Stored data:

━━━━━━━━━━

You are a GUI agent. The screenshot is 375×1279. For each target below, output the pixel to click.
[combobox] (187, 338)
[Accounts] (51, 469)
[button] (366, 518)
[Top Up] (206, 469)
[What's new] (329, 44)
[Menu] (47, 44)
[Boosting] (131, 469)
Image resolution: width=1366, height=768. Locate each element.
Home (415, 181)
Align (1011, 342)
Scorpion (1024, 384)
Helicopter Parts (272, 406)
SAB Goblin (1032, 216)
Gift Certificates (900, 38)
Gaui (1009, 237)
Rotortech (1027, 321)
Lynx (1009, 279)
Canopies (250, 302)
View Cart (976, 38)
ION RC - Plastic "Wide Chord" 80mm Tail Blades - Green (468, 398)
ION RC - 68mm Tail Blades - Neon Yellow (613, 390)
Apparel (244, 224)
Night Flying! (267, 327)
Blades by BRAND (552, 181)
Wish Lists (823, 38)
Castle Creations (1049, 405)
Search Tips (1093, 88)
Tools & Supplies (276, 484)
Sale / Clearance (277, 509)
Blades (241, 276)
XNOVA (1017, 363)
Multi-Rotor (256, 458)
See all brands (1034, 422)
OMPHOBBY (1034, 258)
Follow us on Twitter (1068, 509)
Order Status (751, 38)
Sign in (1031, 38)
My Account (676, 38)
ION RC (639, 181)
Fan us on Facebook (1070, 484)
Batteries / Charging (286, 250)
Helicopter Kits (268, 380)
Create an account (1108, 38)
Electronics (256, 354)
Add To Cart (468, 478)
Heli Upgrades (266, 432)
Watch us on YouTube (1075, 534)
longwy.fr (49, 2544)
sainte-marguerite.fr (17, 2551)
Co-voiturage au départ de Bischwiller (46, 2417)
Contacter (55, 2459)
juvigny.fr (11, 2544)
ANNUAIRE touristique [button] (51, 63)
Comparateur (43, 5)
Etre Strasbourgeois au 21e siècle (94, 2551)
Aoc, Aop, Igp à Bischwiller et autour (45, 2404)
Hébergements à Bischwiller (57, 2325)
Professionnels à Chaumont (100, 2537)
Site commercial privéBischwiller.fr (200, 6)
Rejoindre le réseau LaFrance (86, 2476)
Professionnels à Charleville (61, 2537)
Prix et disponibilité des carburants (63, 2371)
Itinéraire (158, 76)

━━━━━━━━━━

• [What this task involves]:
Within the data above, find the lines that contain the word "Professionnels" and copy each of them.

• [Answer section]:
Professionnels à Chaumont (100, 2537)
Professionnels à Charleville (61, 2537)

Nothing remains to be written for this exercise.